The reader may remember (compare page 57) that during the annual cycle of vegetation not less than one-fiftieth of the atmospheric contents in the carbon dioxide is absorbed. Since oxygen is formed from this carbon dioxide, and since the air contains about seven hundred times as many parts per volume of oxygen as of carbon dioxide, the exchange of atmospheric oxygen is about one part in thirty-five thousand. In other words, the oxygen of the air participates about one hundred times more energetically in the processes of vegetation than the nitrogen, and this is in accordance with the general high chemical activity of oxygen.

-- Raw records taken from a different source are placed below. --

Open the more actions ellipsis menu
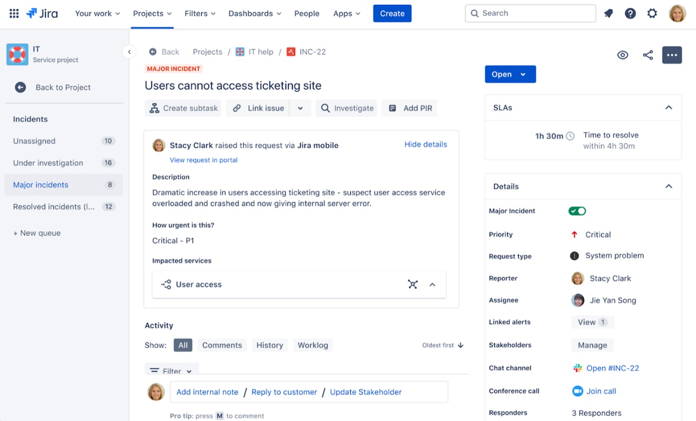Screen dimensions: 696x421 click(x=672, y=55)
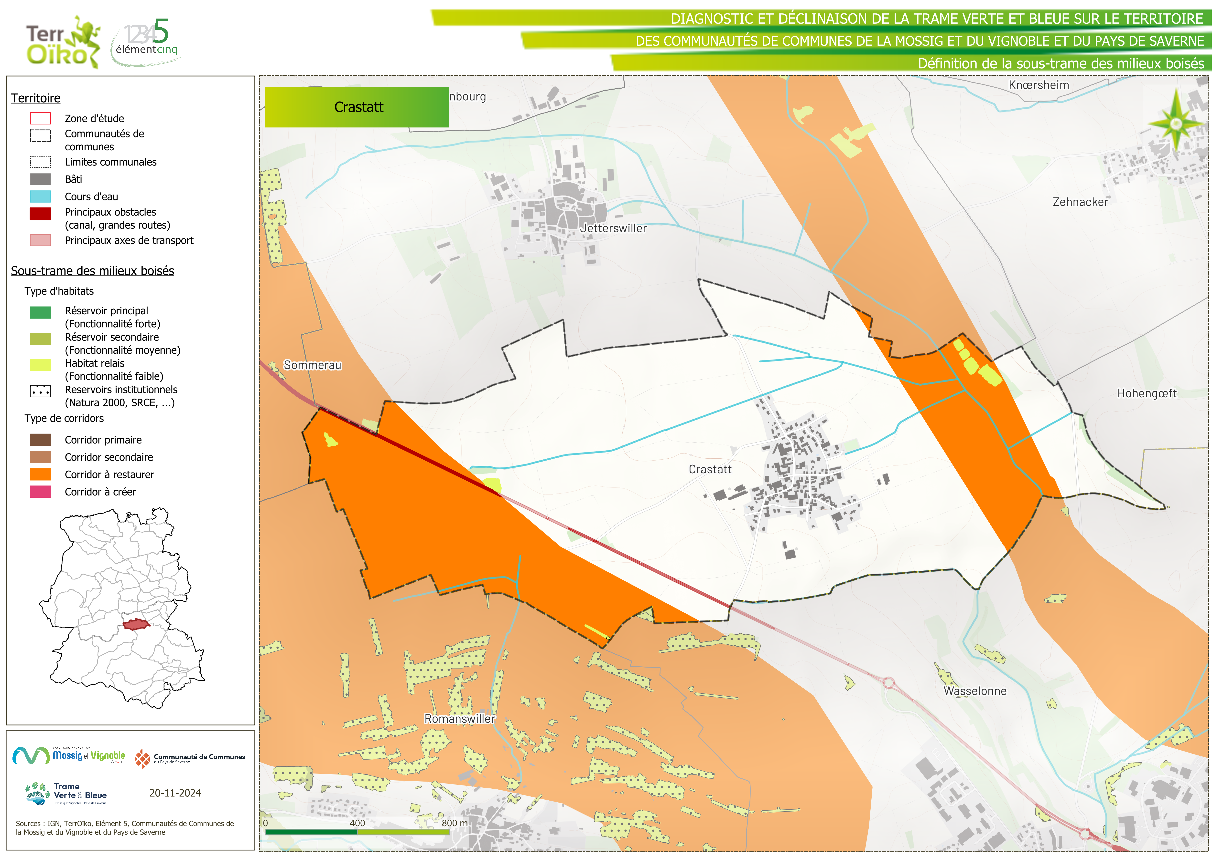Click the Mossig et Vignoble logo
The height and width of the screenshot is (856, 1212).
(x=69, y=755)
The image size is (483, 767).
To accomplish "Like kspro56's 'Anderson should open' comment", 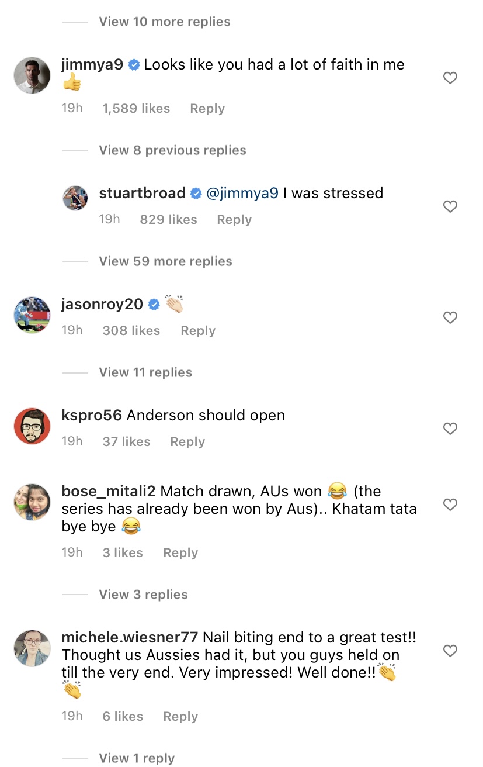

Before we close this chapter we will briefly refer to the peculiar phenomenon known as the Zodiacal Light, which can be seen in the tropics almost any clear night for a few hours after or before sunset or sunrise. In our latitudes the light is rarely visible, and is best seen about the periods of the vernal and autumnal equinoxes. The phenomenon is generally described as a luminous cone whose basis lies on the horizon, and whose middle line coincides with the zodiac. Hence the name. According to Wright and Liais, its spectrum is continuous. It is stated that the Zodiacal Light is as strong in the tropics as that of the Milky Way.
Fig. 44.—Zodiacal Light in the tropics
There can be no doubt that this glow is due to dust particles illuminated by the sun. It has therefore been assumed that this dust is floating about the sun in a ring, and that it represents the rest of that primeval nebula out of which the solar system has been condensed, according to the theory of Kant and Laplace (compare Chapter VII.). Sometimes a fairly luminous band seems to shoot out from the apex of the cone of the Zodiacal Light and to cross the sky in the plane of the ecliptic. In that part of the sky which is just opposite the sun this band expands to a larger, diffused, not well-defined spot of light covering about 12° of arc in latitude and 90° in longitude. This luminescence is called the counter-glow (Gegenschein), and was first described by Pezenas in 1780.
The most probable view concerning the nature of this counter-glow is that it is caused by small particles of meteorites or dust which fall towards the sun. Like the position of the corona of the aurora, the position of this counter-glow seems to be an effect of perspective; the orbits of the little particles are directed towards the sun, and they therefore appear to radiate from a point opposite to it.